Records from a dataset
— Begin —
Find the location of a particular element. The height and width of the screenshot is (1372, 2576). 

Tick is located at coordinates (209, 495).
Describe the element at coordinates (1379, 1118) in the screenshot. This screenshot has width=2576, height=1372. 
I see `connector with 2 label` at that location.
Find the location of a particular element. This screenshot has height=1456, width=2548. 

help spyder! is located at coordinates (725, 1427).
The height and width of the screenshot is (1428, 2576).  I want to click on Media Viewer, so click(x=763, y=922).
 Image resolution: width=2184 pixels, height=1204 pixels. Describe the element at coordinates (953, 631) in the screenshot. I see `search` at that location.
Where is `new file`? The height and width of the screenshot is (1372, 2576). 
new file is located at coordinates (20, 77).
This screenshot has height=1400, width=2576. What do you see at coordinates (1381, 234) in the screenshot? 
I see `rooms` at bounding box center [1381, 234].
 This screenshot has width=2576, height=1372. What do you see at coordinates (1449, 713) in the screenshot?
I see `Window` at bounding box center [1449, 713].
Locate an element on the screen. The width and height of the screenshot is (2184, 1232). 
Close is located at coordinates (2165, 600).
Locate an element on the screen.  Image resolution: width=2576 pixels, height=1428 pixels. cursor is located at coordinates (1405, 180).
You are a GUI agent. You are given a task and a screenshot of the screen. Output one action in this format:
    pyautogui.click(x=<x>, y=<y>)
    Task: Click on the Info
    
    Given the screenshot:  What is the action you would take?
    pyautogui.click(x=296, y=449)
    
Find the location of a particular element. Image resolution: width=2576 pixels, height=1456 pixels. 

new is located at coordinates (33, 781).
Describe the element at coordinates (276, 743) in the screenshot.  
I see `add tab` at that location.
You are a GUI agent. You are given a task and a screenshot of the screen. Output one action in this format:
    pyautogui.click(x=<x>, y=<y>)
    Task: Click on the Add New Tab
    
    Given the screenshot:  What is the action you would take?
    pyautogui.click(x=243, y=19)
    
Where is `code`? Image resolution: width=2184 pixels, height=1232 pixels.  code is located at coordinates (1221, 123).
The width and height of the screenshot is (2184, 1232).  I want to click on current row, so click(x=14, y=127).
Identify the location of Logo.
— End —
Challenge → Repeat every row above word for word, keeping the original line breaks.

Result →
Find the location of a particular element. The height and width of the screenshot is (1372, 2576). 

Tick is located at coordinates (209, 495).
Describe the element at coordinates (1379, 1118) in the screenshot. This screenshot has width=2576, height=1372. 
I see `connector with 2 label` at that location.
Find the location of a particular element. This screenshot has height=1456, width=2548. 

help spyder! is located at coordinates (725, 1427).
The height and width of the screenshot is (1428, 2576).  I want to click on Media Viewer, so click(x=763, y=922).
 Image resolution: width=2184 pixels, height=1204 pixels. Describe the element at coordinates (953, 631) in the screenshot. I see `search` at that location.
Where is `new file`? The height and width of the screenshot is (1372, 2576). 
new file is located at coordinates (20, 77).
This screenshot has height=1400, width=2576. What do you see at coordinates (1381, 234) in the screenshot? 
I see `rooms` at bounding box center [1381, 234].
 This screenshot has width=2576, height=1372. What do you see at coordinates (1449, 713) in the screenshot?
I see `Window` at bounding box center [1449, 713].
Locate an element on the screen. The width and height of the screenshot is (2184, 1232). 
Close is located at coordinates (2165, 600).
Locate an element on the screen.  Image resolution: width=2576 pixels, height=1428 pixels. cursor is located at coordinates (1405, 180).
You are a GUI agent. You are given a task and a screenshot of the screen. Output one action in this format:
    pyautogui.click(x=<x>, y=<y>)
    Task: Click on the Info
    
    Given the screenshot:  What is the action you would take?
    pyautogui.click(x=296, y=449)
    
Find the location of a particular element. Image resolution: width=2576 pixels, height=1456 pixels. 

new is located at coordinates (33, 781).
Describe the element at coordinates (276, 743) in the screenshot.  
I see `add tab` at that location.
You are a GUI agent. You are given a task and a screenshot of the screen. Output one action in this format:
    pyautogui.click(x=<x>, y=<y>)
    Task: Click on the Add New Tab
    
    Given the screenshot:  What is the action you would take?
    pyautogui.click(x=243, y=19)
    
Where is `code`? Image resolution: width=2184 pixels, height=1232 pixels.  code is located at coordinates (1221, 123).
The width and height of the screenshot is (2184, 1232).  I want to click on current row, so click(x=14, y=127).
Identify the location of Logo.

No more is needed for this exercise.